## Work to do
Please put the items, starting at the line that contains "You are a GUI" and ending at the end of the items, into a numbered list with blank lines left out.

■ ■ ■ ■

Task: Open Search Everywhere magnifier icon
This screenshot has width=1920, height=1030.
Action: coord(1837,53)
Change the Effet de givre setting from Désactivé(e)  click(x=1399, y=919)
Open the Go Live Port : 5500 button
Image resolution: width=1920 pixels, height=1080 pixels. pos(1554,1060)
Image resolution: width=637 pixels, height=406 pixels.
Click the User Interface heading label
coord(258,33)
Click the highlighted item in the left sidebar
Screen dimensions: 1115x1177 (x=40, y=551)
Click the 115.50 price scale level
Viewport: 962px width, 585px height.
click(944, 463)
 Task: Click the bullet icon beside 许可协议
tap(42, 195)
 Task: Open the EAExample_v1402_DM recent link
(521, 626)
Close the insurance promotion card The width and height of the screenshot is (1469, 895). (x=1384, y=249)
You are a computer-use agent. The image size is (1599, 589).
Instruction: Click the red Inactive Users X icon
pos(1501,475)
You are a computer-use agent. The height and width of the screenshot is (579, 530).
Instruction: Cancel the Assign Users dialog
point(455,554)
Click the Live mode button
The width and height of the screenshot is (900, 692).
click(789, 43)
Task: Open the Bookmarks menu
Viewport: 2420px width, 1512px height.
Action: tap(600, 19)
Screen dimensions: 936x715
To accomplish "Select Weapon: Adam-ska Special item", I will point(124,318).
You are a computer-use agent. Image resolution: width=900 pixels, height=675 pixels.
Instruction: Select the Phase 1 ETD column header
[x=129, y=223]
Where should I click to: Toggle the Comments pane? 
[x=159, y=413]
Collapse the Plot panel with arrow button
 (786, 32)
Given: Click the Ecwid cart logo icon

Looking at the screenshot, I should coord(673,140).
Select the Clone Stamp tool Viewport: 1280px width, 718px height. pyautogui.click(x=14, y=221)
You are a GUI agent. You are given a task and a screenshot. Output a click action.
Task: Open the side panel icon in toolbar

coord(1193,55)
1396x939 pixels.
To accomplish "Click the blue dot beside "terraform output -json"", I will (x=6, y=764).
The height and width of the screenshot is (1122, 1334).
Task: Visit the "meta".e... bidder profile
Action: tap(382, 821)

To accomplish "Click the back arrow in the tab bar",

■ ■ ■ ■

## Task answer
1. You are a GUI agent. You are given a task and a screenshot. Output a click action.
2. Task: Open the side panel icon in toolbar
3. coord(1193,55)
4. 1396x939 pixels.
5. To accomplish "Click the blue dot beside "terraform output -json"", I will (x=6, y=764).
6. The height and width of the screenshot is (1122, 1334).
7. Task: Visit the "meta".e... bidder profile
8. Action: tap(382, 821)
9. To accomplish "Click the back arrow in the tab bar",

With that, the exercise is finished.